**PROVIDED PASSAGE:**

Fijians first settled in their group of islands about 8,000 years ago from south-east Asia. These Melanesian people also settled the islands to the north and east of Fiji like Vanuatu, New Caledonia and the Solomon Islands.

A second migration from south-east Asia, distinguished by the arrival of Lapita pottery, brought Polynesians to Fiji about 3,000 years ago. Some of these Polynesians progressed further to the then uninhabited islands of Tonga, Samoa, Tahiti, New Zealand and Hawaii.

In 1643, the Dutchman Abel Tasman set sail to Indonesia and stumbled upon the Fiji Islands. Nobody returned to see these islands until Captain James Cook, 130 years later.

But it wasn't until after the mutiny of the Bounty in 1789 that contact with the local people was made. Captain William Bligh and a group of loyalists were set adrift in a dinghy by Christian Fletcher and his band of mutineers. They drifted between Fiji’s two main islands of Viti Levu and Vanua Levu, through seas now called the Bligh Waters.

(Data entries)
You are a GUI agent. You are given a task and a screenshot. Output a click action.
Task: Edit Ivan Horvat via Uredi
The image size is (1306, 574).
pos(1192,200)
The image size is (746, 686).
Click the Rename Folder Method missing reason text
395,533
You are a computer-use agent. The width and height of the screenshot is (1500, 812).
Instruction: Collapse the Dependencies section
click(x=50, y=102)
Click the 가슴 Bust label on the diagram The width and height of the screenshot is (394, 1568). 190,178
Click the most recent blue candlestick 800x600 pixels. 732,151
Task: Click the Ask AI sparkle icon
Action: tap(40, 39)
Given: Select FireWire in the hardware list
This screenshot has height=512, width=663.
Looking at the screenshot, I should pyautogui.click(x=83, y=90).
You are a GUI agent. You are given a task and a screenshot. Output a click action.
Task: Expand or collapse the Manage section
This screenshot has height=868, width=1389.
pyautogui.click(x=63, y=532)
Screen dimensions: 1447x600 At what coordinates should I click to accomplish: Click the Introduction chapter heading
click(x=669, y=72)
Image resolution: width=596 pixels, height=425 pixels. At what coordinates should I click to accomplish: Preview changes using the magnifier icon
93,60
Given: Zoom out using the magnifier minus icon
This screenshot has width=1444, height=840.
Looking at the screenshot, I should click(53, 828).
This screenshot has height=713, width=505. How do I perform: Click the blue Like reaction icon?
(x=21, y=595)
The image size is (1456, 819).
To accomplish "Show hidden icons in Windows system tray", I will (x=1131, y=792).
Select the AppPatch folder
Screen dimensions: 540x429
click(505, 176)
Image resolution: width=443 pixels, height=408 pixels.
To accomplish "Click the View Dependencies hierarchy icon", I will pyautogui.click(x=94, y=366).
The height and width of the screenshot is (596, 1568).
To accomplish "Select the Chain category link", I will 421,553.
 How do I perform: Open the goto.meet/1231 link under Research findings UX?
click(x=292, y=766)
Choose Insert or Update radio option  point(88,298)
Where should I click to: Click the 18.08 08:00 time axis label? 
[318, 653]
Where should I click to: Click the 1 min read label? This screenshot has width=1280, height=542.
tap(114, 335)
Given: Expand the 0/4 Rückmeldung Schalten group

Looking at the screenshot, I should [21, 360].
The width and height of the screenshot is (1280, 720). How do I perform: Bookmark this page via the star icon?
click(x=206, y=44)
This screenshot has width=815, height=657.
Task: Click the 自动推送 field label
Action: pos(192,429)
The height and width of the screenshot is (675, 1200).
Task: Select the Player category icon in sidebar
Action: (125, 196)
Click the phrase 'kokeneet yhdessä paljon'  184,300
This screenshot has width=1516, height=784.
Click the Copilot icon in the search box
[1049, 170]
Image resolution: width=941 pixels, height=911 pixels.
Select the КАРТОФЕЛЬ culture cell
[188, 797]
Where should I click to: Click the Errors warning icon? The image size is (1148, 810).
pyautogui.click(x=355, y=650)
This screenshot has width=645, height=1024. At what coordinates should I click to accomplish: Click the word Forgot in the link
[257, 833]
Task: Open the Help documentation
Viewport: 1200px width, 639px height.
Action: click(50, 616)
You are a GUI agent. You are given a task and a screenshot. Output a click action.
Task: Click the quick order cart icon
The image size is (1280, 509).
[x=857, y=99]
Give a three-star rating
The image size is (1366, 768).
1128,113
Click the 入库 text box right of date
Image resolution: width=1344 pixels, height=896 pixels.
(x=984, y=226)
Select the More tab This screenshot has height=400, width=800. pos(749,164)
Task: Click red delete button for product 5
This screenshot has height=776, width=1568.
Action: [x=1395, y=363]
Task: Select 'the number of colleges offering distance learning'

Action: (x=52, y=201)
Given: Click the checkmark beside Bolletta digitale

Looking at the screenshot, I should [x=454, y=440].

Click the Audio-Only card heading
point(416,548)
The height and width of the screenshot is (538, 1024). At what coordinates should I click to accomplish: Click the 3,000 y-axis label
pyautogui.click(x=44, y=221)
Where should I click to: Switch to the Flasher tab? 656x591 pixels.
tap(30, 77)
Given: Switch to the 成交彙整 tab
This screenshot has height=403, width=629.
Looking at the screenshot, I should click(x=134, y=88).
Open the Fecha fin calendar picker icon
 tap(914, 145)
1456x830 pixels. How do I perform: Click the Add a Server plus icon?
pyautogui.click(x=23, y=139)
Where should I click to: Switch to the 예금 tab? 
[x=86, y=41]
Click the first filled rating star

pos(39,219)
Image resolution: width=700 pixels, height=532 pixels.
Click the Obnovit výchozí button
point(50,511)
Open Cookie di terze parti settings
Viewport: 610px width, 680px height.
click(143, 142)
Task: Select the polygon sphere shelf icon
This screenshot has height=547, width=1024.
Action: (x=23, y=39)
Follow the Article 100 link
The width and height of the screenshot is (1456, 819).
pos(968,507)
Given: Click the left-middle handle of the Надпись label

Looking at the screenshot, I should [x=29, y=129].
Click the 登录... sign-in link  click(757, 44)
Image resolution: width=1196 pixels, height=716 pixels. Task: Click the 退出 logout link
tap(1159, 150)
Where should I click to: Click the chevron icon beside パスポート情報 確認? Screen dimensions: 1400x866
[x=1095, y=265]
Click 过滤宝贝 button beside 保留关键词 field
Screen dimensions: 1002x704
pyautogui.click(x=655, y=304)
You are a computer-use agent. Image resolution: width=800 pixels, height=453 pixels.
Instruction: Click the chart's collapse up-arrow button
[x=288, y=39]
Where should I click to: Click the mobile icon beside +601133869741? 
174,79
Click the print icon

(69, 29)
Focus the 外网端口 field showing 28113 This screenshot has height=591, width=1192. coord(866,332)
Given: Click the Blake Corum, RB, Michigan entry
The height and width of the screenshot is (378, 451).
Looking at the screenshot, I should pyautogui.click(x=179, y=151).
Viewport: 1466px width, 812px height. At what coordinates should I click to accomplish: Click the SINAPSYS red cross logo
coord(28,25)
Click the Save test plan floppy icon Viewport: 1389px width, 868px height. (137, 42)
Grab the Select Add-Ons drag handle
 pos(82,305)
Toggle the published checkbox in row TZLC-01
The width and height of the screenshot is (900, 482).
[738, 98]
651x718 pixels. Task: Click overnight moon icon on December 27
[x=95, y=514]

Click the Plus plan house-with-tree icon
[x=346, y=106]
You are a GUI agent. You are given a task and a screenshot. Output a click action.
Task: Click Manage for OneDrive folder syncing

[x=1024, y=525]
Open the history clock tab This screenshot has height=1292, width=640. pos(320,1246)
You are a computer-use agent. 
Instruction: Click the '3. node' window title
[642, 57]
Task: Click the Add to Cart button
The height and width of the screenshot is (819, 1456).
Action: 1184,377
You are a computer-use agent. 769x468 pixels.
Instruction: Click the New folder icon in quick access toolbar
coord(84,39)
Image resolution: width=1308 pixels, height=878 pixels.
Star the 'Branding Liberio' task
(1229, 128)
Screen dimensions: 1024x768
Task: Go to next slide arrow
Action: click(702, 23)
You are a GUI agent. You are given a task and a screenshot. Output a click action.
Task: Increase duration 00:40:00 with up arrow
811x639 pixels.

**TASKS TO PERFORM:**
1 > Answer these from the passage on Fiji's early history:
(a) About how many years ago did Fijians first settle their islands?
(b) What distinguished the second migration from south-east Asia?
(c) In what year did Abel Tasman come upon the Fiji Islands?
2 > Can you write the next part of the passage on Fiji's early history, picking up after its final sentence?
The rows play no part in what is asked here.

**WRITTEN ANSWERS:**
1 >
(a) About 8,000 years ago.
(b) The arrival of Lapita pottery.
(c) 1643.

2 >
British heritage
Over the next 100 years, trade, wars and friendships were made between rival Europeans and rival Fijian tribes. In 1874, tired of endless quarrels and warfare, the self-styled King of Fiji, Ratu Seru Cakobau and several chiefs ceded Fiji (although they did not control the entire group) to Queen Victoria at the historic old capital of Levuka on Ovalau.

The British brought colonial rule and – to preserve the Fijian way of life – introduced Indian labourers to the new sugar plantations through an indentured labourer system called the Girmit.

Republic declared
Indigenous Fijians were actually a minority in their multi-racial, multi-cultural country until a military coup in 1987 led by the then Lieutenant-Colonel Sitiveni Rabuka, ousted the Indian-dominated government of Dr Timoci Bavadra.

Rabuka declared Fiji a republic, severed the country’s 113-year ties with the British monarchy and appointed a new government. Later that year, though, unhappy with the appointed government, Rabuka seized power again and led the country until elections in 1992 when he was voted in a prime minister.

He remained PM until his party’s shocking defeat by the Indian-dominated Fiji Labour Party at the 1999 elections and Mahendra Chaudhry (who was a government MP in 1987) became Fiji’s first ethnic Indian prime minister.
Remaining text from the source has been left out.